### ABOUT THIS EXERCISE
Filter the lines below, keeping each one that holds "dropdown".

### THE RECORDS

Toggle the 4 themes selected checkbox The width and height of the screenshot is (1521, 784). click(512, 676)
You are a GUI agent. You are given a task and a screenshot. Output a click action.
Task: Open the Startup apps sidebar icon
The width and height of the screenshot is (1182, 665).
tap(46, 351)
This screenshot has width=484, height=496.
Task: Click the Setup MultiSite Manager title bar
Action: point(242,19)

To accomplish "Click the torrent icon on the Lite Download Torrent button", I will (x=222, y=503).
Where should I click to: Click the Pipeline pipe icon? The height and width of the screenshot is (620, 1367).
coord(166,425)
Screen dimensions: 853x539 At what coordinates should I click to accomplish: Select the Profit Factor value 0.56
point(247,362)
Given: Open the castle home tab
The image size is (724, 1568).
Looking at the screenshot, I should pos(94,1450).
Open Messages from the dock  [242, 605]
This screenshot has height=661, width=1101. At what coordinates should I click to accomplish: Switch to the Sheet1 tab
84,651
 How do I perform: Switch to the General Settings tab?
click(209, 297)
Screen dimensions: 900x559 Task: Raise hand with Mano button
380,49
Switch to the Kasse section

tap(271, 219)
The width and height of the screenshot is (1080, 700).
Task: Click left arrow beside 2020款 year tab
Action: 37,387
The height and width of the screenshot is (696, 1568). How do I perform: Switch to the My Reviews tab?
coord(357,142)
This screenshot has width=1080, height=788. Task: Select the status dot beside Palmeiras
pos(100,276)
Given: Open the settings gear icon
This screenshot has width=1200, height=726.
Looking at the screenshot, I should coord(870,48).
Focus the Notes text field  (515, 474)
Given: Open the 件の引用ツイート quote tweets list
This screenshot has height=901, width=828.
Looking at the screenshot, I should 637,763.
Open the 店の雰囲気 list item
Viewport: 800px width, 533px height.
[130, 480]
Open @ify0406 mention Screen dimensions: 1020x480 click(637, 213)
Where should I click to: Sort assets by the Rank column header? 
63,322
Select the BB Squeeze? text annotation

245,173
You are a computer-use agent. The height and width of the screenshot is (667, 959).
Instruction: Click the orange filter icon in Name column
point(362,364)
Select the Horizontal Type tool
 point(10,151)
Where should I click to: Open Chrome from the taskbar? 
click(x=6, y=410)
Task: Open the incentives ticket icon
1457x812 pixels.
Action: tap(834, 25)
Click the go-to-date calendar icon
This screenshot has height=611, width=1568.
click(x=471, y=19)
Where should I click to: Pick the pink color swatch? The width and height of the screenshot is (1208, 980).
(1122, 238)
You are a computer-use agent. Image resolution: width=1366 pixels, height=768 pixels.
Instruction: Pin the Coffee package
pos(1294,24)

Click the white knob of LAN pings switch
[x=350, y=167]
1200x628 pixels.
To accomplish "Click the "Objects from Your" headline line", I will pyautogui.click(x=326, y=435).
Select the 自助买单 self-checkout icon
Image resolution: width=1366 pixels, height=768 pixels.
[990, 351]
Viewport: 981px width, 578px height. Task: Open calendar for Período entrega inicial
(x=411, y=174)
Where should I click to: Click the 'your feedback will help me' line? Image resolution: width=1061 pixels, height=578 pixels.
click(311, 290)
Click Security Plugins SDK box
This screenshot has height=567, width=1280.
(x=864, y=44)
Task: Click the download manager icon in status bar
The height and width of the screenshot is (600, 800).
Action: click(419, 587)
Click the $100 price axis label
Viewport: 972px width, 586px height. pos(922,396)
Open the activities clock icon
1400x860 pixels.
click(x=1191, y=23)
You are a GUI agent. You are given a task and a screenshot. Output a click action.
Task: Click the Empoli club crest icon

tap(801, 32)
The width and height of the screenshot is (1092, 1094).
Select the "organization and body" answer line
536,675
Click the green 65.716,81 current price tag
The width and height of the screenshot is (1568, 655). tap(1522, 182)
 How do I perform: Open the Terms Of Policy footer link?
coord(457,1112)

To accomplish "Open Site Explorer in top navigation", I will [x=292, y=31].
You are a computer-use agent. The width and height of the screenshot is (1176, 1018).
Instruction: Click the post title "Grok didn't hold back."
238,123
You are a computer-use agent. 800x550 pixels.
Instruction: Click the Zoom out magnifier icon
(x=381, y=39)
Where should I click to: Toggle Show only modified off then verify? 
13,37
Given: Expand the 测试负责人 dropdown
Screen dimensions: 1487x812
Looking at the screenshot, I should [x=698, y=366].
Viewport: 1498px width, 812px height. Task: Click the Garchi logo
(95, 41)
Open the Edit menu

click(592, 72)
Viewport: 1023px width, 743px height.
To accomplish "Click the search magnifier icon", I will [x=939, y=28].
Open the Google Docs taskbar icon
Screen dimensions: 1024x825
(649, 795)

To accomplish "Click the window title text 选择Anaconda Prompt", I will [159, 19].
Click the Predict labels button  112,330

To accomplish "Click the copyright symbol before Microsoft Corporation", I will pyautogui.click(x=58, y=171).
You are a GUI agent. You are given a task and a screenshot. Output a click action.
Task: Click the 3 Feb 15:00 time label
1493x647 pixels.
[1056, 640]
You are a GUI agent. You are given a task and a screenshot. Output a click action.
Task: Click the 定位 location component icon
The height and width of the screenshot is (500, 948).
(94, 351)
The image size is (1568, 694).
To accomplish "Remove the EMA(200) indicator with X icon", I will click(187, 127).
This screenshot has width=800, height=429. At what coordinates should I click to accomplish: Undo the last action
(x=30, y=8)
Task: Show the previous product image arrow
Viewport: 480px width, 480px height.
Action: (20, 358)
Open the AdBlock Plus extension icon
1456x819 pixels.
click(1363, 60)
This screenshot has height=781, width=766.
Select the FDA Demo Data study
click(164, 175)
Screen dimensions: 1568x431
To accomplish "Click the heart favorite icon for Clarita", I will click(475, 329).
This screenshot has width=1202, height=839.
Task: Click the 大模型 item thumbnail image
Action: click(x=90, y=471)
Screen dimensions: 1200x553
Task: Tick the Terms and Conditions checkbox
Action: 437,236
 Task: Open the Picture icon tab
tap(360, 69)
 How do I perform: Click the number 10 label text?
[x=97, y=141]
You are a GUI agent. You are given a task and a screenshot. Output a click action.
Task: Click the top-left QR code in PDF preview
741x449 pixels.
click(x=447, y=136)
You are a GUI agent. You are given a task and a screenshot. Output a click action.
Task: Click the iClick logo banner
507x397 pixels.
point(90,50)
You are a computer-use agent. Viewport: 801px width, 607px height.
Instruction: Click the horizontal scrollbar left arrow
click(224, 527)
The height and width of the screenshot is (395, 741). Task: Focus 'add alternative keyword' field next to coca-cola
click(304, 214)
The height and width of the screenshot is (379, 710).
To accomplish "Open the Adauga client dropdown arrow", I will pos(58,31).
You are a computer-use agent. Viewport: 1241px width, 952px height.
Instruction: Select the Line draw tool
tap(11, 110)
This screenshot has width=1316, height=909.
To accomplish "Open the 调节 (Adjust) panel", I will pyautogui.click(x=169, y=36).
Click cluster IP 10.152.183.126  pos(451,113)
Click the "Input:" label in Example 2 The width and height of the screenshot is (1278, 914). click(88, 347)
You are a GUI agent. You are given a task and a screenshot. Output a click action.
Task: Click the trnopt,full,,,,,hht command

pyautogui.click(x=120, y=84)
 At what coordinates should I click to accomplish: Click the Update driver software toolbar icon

### EXERCISE OUTPUT
Given: Expand the 测试负责人 dropdown
To accomplish "Open the Adauga client dropdown arrow", I will pos(58,31).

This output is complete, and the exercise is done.